14th December 2005
It actually happened. After a short DJ set by the same guy who spun for The Fugees when they were in town ten years ago, showman Wyclef Jean stepped on stage to huge applause from his very excited fans, which doubled in volume as Lauryn Hill, Pras, and Hill's huge afro wig followed on. As goose bumps tickled the backs of many necks, the trio wasted no time, launching into many tracks from 'The Score', twisting them into extended remixes each time with the accompanying live band, made up of Lauryn Hill's long term backing singers and Wyclef's right hand man Jerry Wonder.
Hit tracks including 'Ready Or Not', 'Fugee-la', 'Killing Me Softly' and 'No Woman No Cry' were performed alongside more obscure tracks such as the their 1994 debut album's 'Nappy Heads'. Pras performed his biggest hit, 'Ghetto Superstar', whilst solo tracks by Hill were scattered throughout including 'Ex Factor', 'Doo Wop' and 'Lost One', which she addressed to Wyclef all those years ago, and jokingly performed in the same context on the night. 'Clef retaliated with his side of the story, '911' from his second debut album.
After more tracks from 'The Score', an album which switched millions onto the idea of hiphop for the first time, the group laid into their recent reunion track 'Take It Easy', which audience members surprisingly knew the words to. The gig neared its end with 'Cowboys', before the full crowd made their way out of the venue with excitement and appreciation of a stark contrast to Lauryn Hill's reception earlier this year.
During the performance, the chemistry between the two more successful Fugee's was good, whilst Pras spent much of the time standing on the DJ'S platform and saying little. Wyclef put in the most energy, walking around the crowd, chilling in the balcony and climbing speakers. A couple of freestyles and some showing off on the guitar was also thrown into the mix. Jean was almost never off stage, whereas Hill was off and on all the time.

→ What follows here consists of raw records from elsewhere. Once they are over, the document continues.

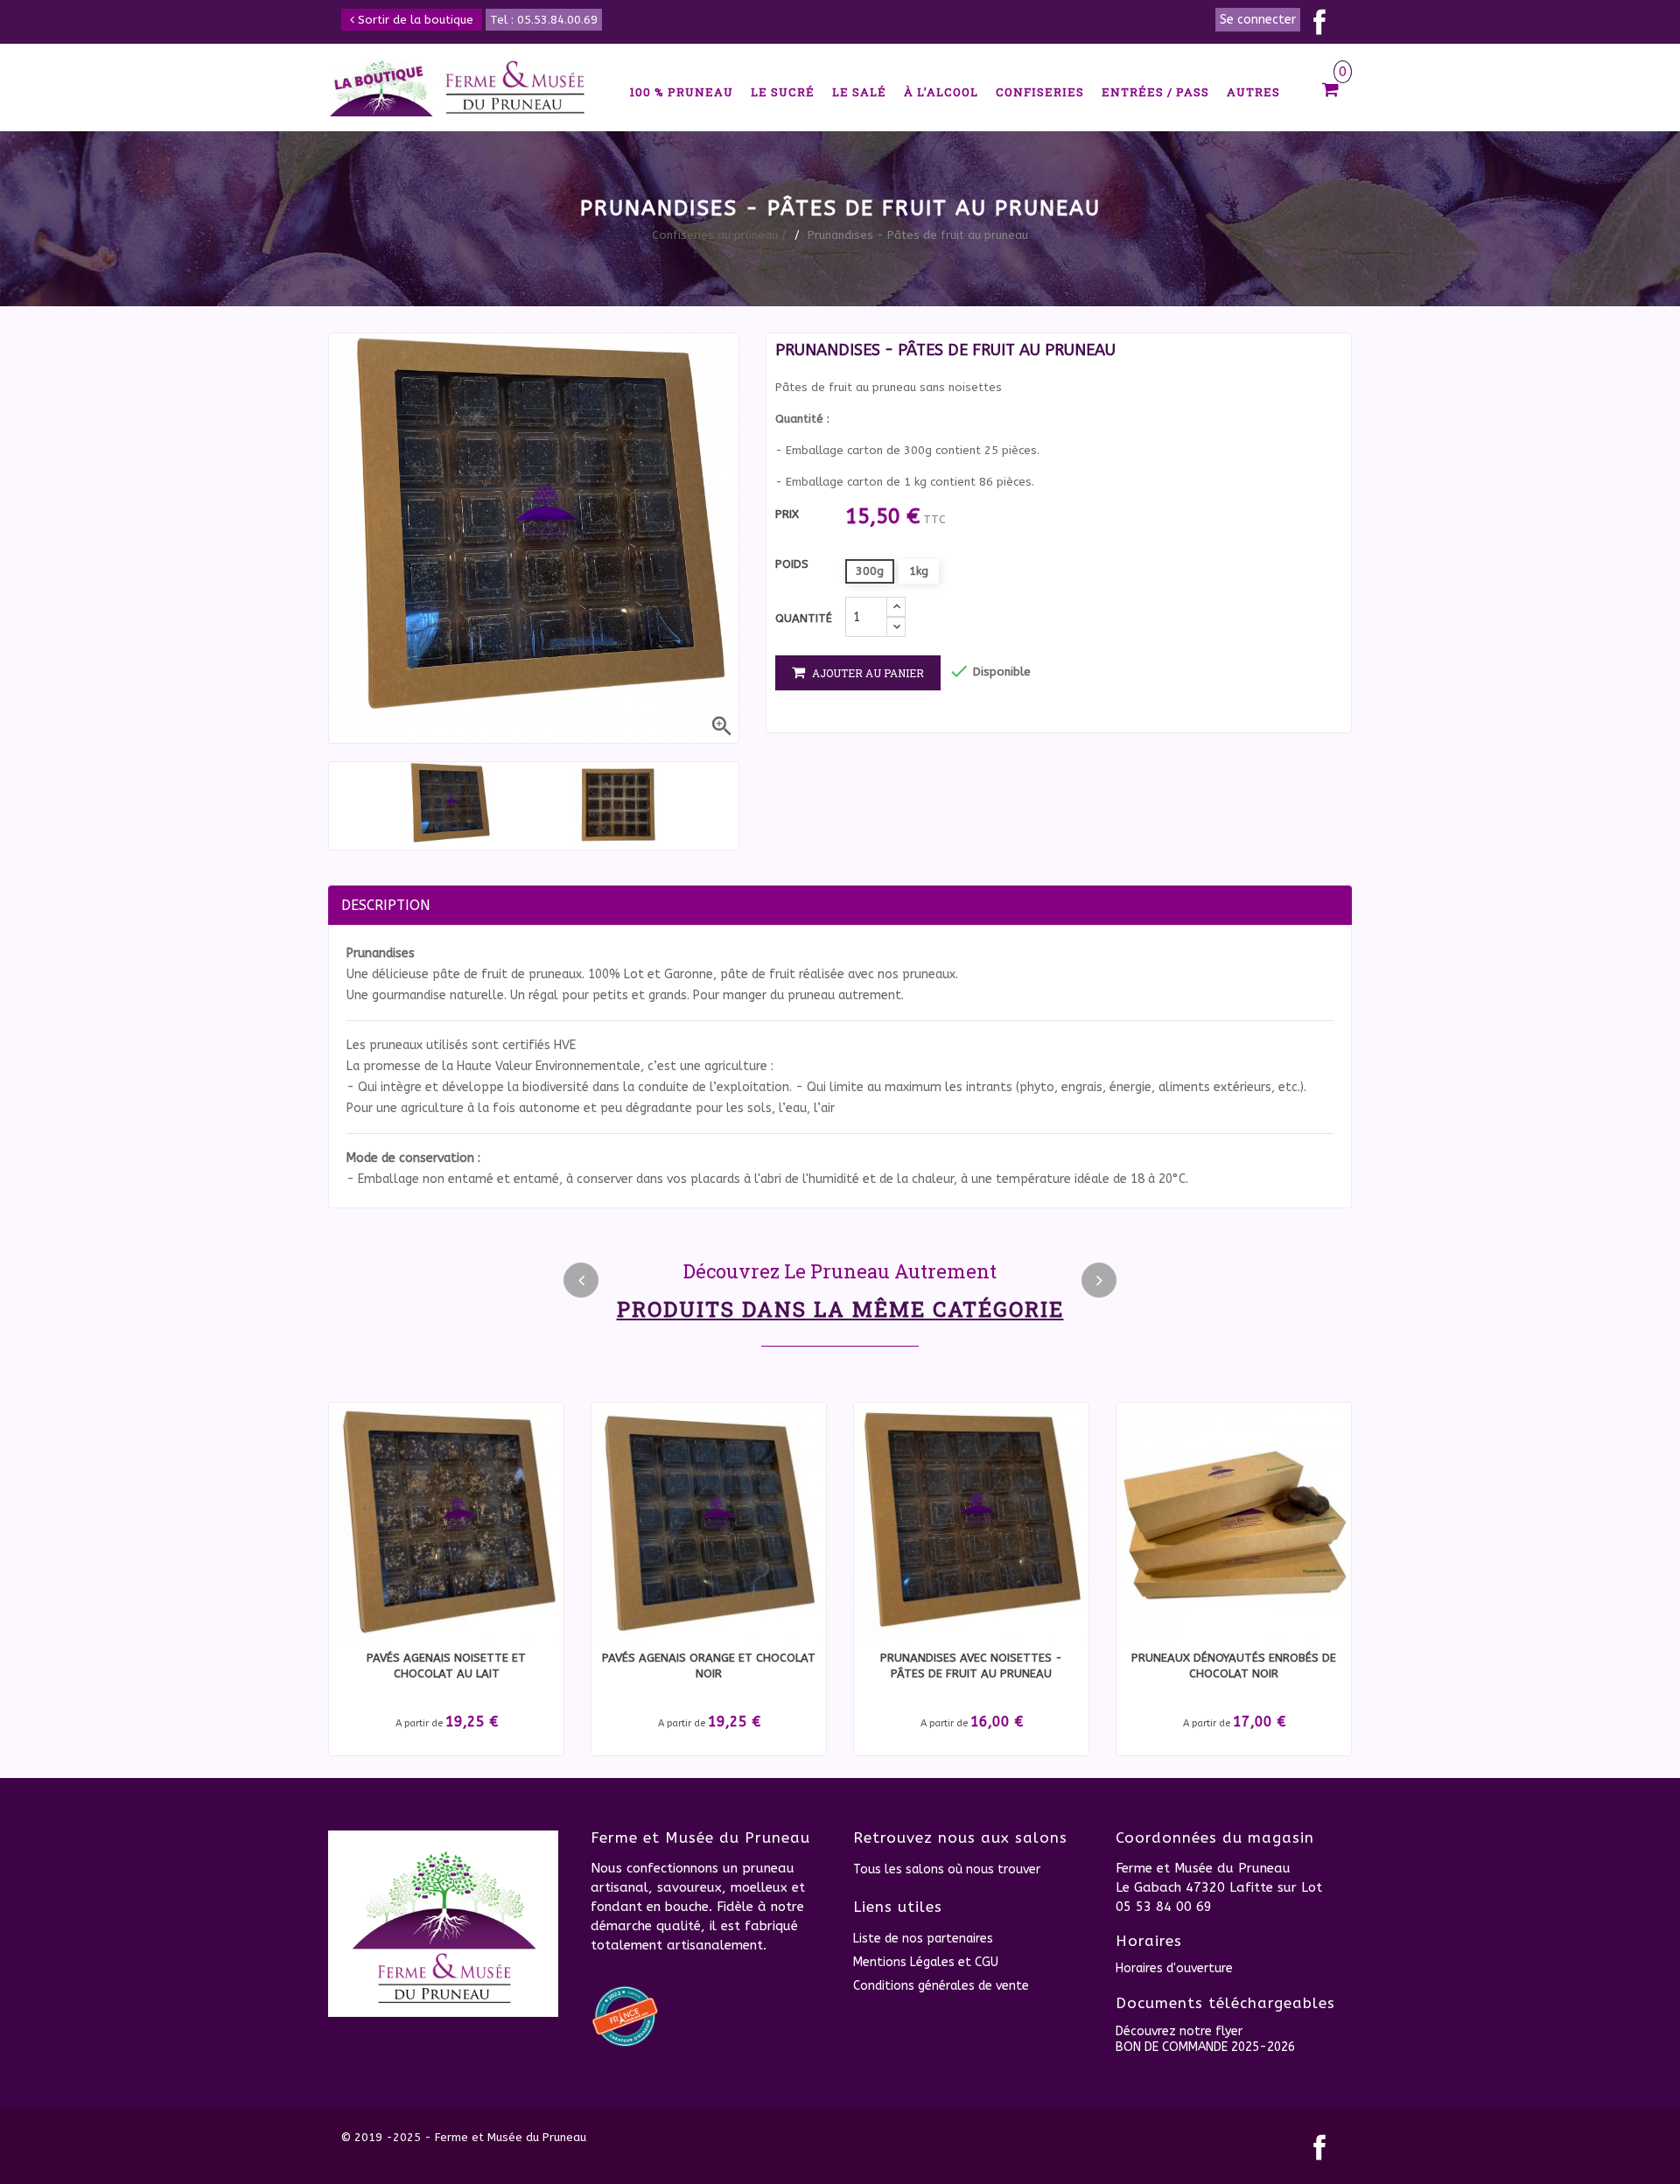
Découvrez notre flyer (1179, 2031)
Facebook (1319, 21)
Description (385, 905)
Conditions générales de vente (941, 1985)
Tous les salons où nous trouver (946, 1869)
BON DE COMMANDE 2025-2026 (1205, 2047)
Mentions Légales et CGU (925, 1962)
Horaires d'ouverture (1174, 1968)
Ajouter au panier (866, 673)
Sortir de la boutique (413, 19)
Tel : (544, 19)
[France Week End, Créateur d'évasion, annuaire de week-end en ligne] (626, 2015)
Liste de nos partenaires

Whilst the sound quality of the venue was pretty awful during much of the show, which consisted of harmonious backing singers, guitar players and percussionists which got lost in distorted noise, the energy and historical element of simply seeing all three group members together again, made up for this entirely. As the European tour goes on, the performances will get stronger, and as the chemistry between the three grows once more, that decade long awaited follow up to 'The Score' sounds more exciting a prospect than ever.